→ **Dataset entries**
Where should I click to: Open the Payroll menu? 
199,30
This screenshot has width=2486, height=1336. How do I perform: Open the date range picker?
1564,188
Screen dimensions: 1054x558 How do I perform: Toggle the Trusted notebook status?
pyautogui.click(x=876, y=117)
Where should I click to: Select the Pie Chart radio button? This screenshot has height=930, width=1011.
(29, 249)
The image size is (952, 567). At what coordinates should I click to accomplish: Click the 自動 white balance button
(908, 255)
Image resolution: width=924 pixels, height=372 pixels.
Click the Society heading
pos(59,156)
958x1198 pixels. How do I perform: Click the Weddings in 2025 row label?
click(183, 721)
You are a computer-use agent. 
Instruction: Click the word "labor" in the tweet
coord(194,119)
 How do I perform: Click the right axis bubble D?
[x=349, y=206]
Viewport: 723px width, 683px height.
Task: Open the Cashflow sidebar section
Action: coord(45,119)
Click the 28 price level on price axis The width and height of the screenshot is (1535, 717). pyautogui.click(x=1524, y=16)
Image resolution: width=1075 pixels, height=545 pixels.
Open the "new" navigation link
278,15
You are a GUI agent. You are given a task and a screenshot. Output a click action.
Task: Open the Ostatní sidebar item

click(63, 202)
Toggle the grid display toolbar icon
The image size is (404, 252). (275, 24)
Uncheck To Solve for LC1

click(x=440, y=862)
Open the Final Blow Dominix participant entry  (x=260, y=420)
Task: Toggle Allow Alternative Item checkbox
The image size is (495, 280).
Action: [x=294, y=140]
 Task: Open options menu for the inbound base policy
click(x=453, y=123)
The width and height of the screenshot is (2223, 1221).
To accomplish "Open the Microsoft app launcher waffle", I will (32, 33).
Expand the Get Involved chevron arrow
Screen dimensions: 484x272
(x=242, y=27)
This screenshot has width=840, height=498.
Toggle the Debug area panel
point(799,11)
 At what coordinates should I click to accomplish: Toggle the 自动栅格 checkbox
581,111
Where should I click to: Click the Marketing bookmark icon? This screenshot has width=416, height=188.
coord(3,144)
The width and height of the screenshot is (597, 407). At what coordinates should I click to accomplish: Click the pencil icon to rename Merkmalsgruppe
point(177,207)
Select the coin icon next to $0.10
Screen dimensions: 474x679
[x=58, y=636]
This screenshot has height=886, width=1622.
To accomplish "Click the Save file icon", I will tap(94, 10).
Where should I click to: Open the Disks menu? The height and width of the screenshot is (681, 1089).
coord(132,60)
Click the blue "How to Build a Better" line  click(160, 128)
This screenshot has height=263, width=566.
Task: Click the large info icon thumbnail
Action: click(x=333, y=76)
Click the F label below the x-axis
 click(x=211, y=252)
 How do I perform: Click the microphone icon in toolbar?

→ **Your instructions**
Render the lines above, from the line with "Uncheck To Solve for LC1" to the line with "coord(3,144)", as a JSON list of strings with one string per line. Leave out blank lines.

→ **Exercise solution**
[
  "Uncheck To Solve for LC1",
  "click(x=440, y=862)",
  "Open the Final Blow Dominix participant entry  (x=260, y=420)",
  "Task: Toggle Allow Alternative Item checkbox",
  "The image size is (495, 280).",
  "Action: [x=294, y=140]",
  " Task: Open options menu for the inbound base policy",
  "click(x=453, y=123)",
  "The width and height of the screenshot is (2223, 1221).",
  "To accomplish \"Open the Microsoft app launcher waffle\", I will (32, 33).",
  "Expand the Get Involved chevron arrow",
  "Screen dimensions: 484x272",
  "(x=242, y=27)",
  "This screenshot has width=840, height=498.",
  "Toggle the Debug area panel",
  "point(799,11)",
  " At what coordinates should I click to accomplish: Toggle the 自动栅格 checkbox",
  "581,111",
  "Where should I click to: Click the Marketing bookmark icon? This screenshot has width=416, height=188.",
  "coord(3,144)"
]